For Democrats and the GOP, victory runs through Pennsylvania.
The penultimate poll of the state by Siena College for The New York Times and the Philadelphia Inquirer finds Democratic nominee Kamala Harris ahead of Donald Trump by 4 percentage points among likely voters.
The candidates held dueling rallies in the Keystone State on Monday—Harris in Erie, and Trump at a town hall in Oaks—as their campaigns heavily target the state’s 19 electoral votes. Each focused on the economy, small businesses, home ownership, and inflation before things got, well, different.
After Harris played a clip of a recent interview with Trump where he pledged to use the military to go after Americans with liberal political views—adding to a chorus of authors and scholars blasting it as autocratic—she made the stakes of the race clear.
“We know who he would target because he’s attacked them before: journalists whose stories he doesn’t like, election officials who refuse to cheat … judges who insist on following the law instead of bending to his will,” Harris said. “This is among the reasons I believe so strongly that a second Trump term would be a huge risk for America, and dangerous.”
When her rally-goers started chanting, “Lock him up,” mimicking MAGA’s 2016 rally cries against Democratic nominee Hillary Clinton, Harris told them, “The courts will handle that.
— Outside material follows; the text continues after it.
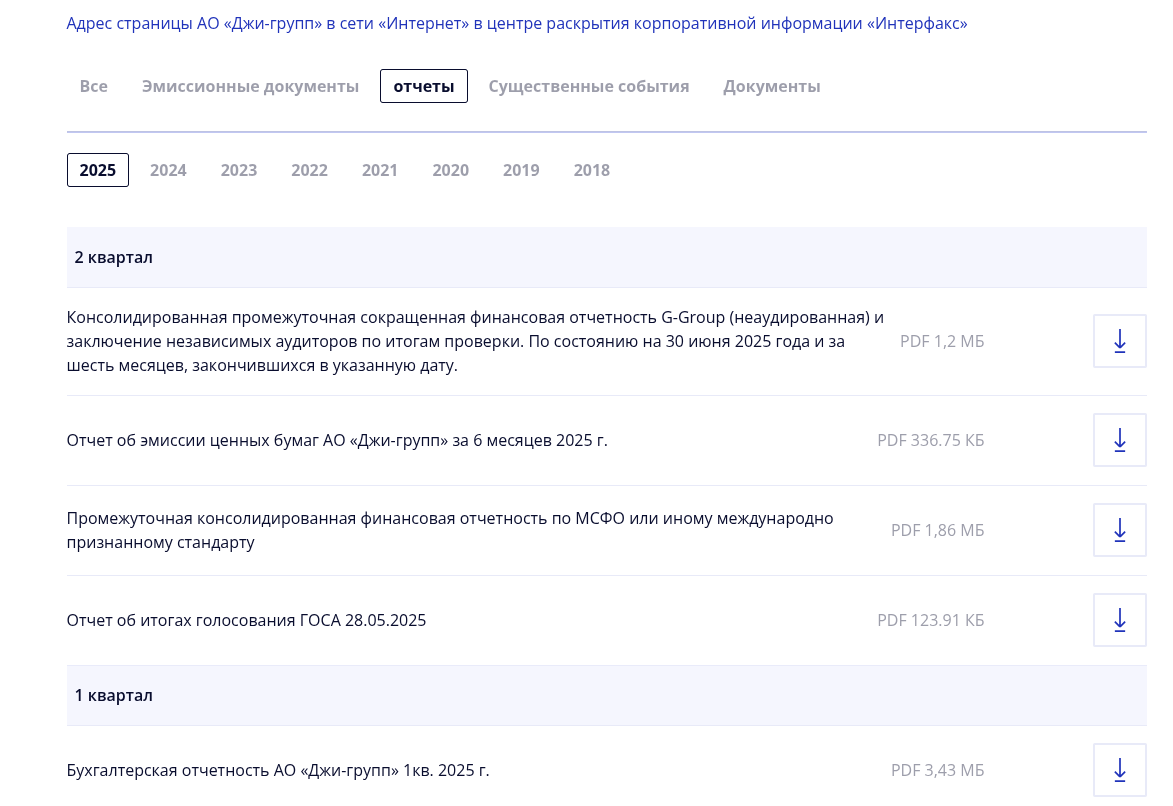Download the ГОСА 28.05.2025 voting results PDF
The height and width of the screenshot is (806, 1173).
click(1119, 619)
Let’s handle November, shall we?”
Trump’s town hall was perhaps the most bizarre one he’s held.
Before he swayed and danced for nearly 40 minutes on stage to songs like “Ave Maria,” “Hallelujah,” he praised his relationship with Russian dictator Vladimir Putin, saying about Russia’s invasion of Ukraine, “[Putin] would’ve never done that with me.”
As Daily Kos reported, Trump faces renewed controversy with his Russian pal after journalist Bob Woodward’s latest book revealed that Trump has spoken with Putin at least seven times since leaving office.
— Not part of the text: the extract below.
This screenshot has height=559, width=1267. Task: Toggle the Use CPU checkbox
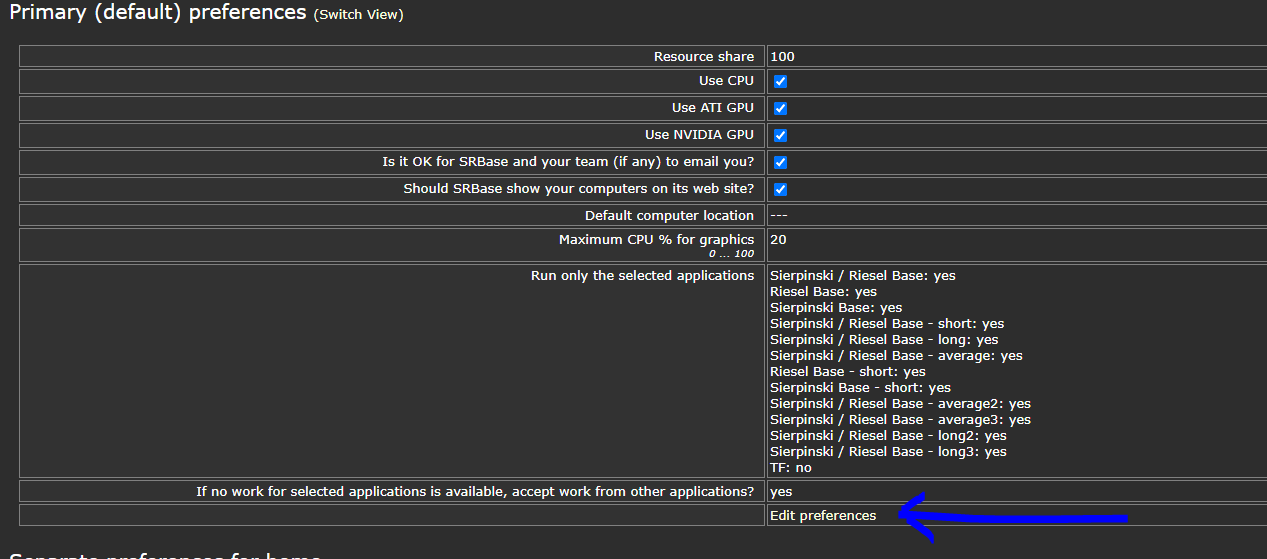(x=780, y=82)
Trump has held four campaign events in Pennsylvania since the start of October, according to VoteHub, a nonpartisan organization that tracks the campaigns. That includes a stop Trump made last week in President Joe Biden’s hometown of Scranton, Pennsylvania.
Trump’s running mate, Ohio Sen. JD Vance, was in the Keystone State on Saturday as well. He attacked the pro-labor Protecting the Right to Organize (PRO) Act and made clear that a Trump administration would oppose the union-backed legislation.
“The problem with the PRO Act is, in some ways, it doubles down on a lot of the failed things that we’ve done,” Vance said at a rally in Johnstown, Pennsylvania.
This is legislation that AFL-CIO, the country’s largest federation of unions, called “the most significant worker empowerment legislation since the Great Depression.” That matters in Pennsylvania, which has more labor unions on average compared with the rest of the U.S.
On the Democratic side, second gentleman Doug Emhoff recently spent his 60th birthday campaigning in Philadelphia. And the Harris campaign announced that her running mate, Minnesota Gov. Tim Walz, will spend Tuesday making at least three stops in Western Pennsylvania.
It’s worth remembering that in 2020, Biden won the state by a nail-biting 1.2 points. And it took four long, sleepless days of vote-counting for the Associated Press to call the race.
This time around, Americans should expect Pennsylvania to take its time counting every vote due to a state provision that allows for ballot counting to start at only at 7 AM ET on Election Day.
“Donald Trump and his offspring have lost every race since 2016 in Pennsylvania, every statewide race, and by the way, even some races for school board and local races,” said Pennsylvania Gov. Josh Shapiro to CNN on Sunday. “They don’t have a particularly strong track record in Pennsylvania.”
The campaign has made a point to travel into rural areas in Pennsylvania. When CNN asked Shapiro whether he thought this was an effective strategy, he replied, “I do. . . I’d rather be us than them.”